To determine the appropriate course of treatment, clinicians should evaluate risk factors and other parameters. These include the stage of glaucoma (i.e., early, moderate or severe), the degree by which ocular pressure needs to be reduced (i.e., 2-7, 8-15, or > 16 mm Hg), prior inflammatory history and eye anatomy. Important anatomical features include virginal status of the eye, surgical history and prior signs of inflammation (i.e. anterior or posterior synechia, endothelial or lenticular pigment, Figure 2). As previously noted, ophthalmologists should consider race when appropriate.

Figure 2. Posterior synechia and pigmentation on the anterior capsule indicate prior or active inflammation.

Physicians must make careful pre- and intra-ophthalmic considerations to prevent inflammation during glaucoma surgery, and treatment varies depending on the condition and health of the patient’s eye. Virgin eyes are often easier to treat. In most cases, routine care of pretreating the eyes with a combination of corticosteroid, nonsteroidal anti-inflammatory drug (NSAID), plus an antibiotic eye drops normally suffices. Corticosteroids are typically administered intraoperatively, and the patient receives a postoperative routine to follow of similar preoperative drops once the operation is complete.

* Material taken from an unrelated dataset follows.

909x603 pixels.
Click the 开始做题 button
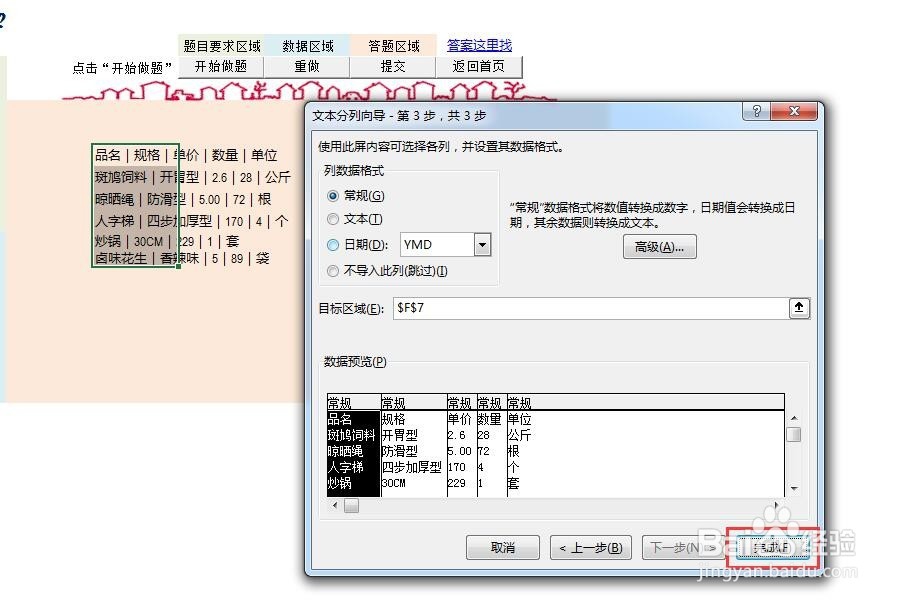point(220,67)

Patients with a past surgical or inflammatory history typically require more aggressive pre- and intraoperative treatment. This may include an in-office sub-Tenon’s injection of triamcinolone (Kenalog, Bristol-Myers) around the affected area in patients who have uveitis days to weeks before surgery. Intraoperatively, the surgeon may administer subconjunctival triamcinolone, intravenous solumedrol and/or intracameral dexamethasone to help prevent and control inflammation.


Postoperative pharmacological management includes topical steroid drops of varying strengths (i.e., difluprednate [Durezol; Novartis] or prednisolone [Pred Forte; Allergan]) and NSAIDs. Oral corticosteroids may also be prescribed.

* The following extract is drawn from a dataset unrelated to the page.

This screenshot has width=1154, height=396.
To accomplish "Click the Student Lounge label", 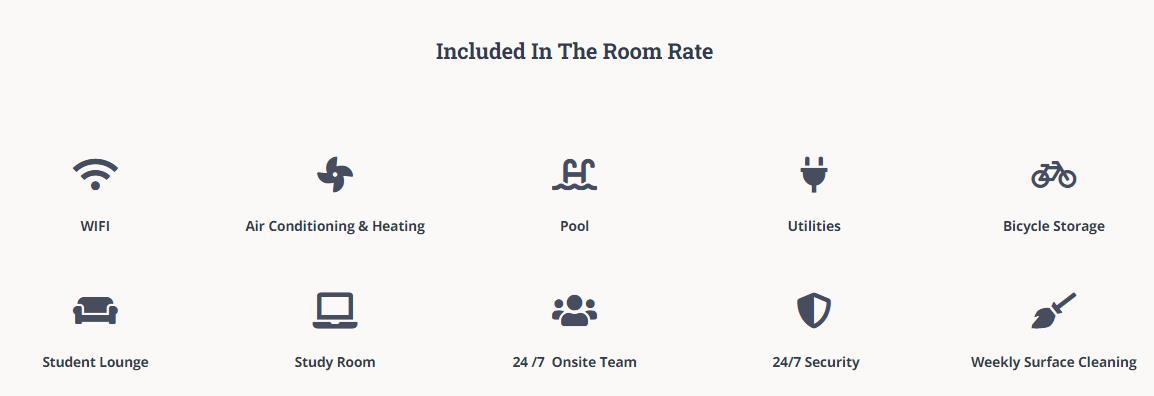I will coord(95,363).
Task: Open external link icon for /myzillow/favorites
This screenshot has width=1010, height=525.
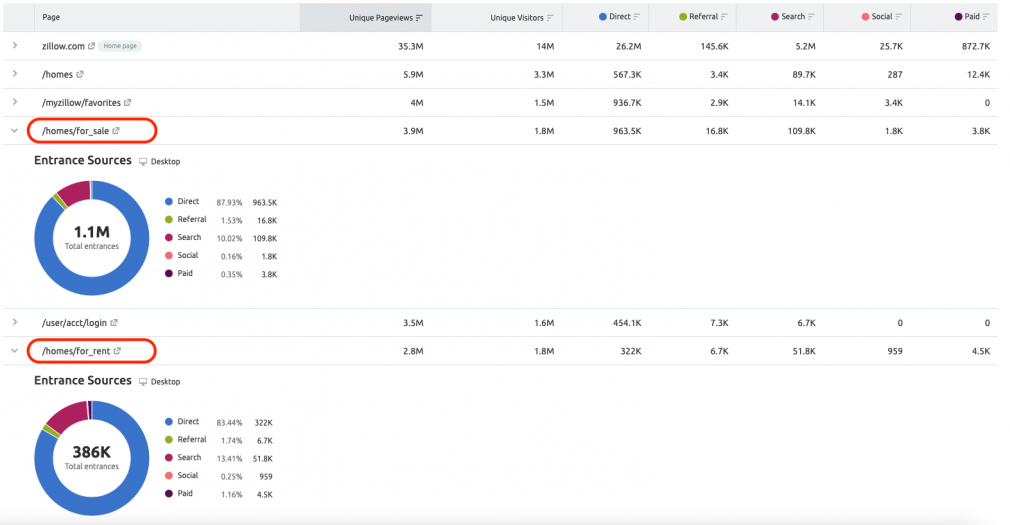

Like any treatment, these options do not come risk-free. For example, while many physicians may enjoy that difluprednate allows them to reduce adjunctive pharmacological regimens because of its potency, the medication can quickly increase IOP in some patients. A common strategy to counter these challenges is to incorporate corticosteroids such as loteprednol, (Lotemax, Bausch + Lomb) and fluorometholone (FML, Allergan), which can decrease steroid response by decreasing potency. Moreover, adding or substituting NSAIDs in the prescription regimen and increasing the NSAID dose frequently can also help manage inflammation.

Postoperatively, aggressive steroid pharmacotherapy is, perhaps, the best strategy to squash inflammation quickly. Not only does aggressive treatment quickly control inflammation, but it also helps reduce the risk for long-lingering symptoms, like prolonged iritis, which automatically increases the propensity for tissue scarring (i.e., bleb scarring, formation of synechia).

Overall, successful outcomes in surgical intervention in glaucoma require planning well ahead and individualization of therapy. OM


  1. Glaucoma Facts and Stats. Glaucoma Research Foundation. Available at: . Accessed April 18, 2018.
  2. Salim A. Du H, Boonyaleephan S, Wan S. Surgical outcomes of the Ex-PRESS glaucoma filtration device in African American and white glaucoma patients. Clin Ophthalmol 2012; 6:955-962. Available at: . Accessed July 12, 2018.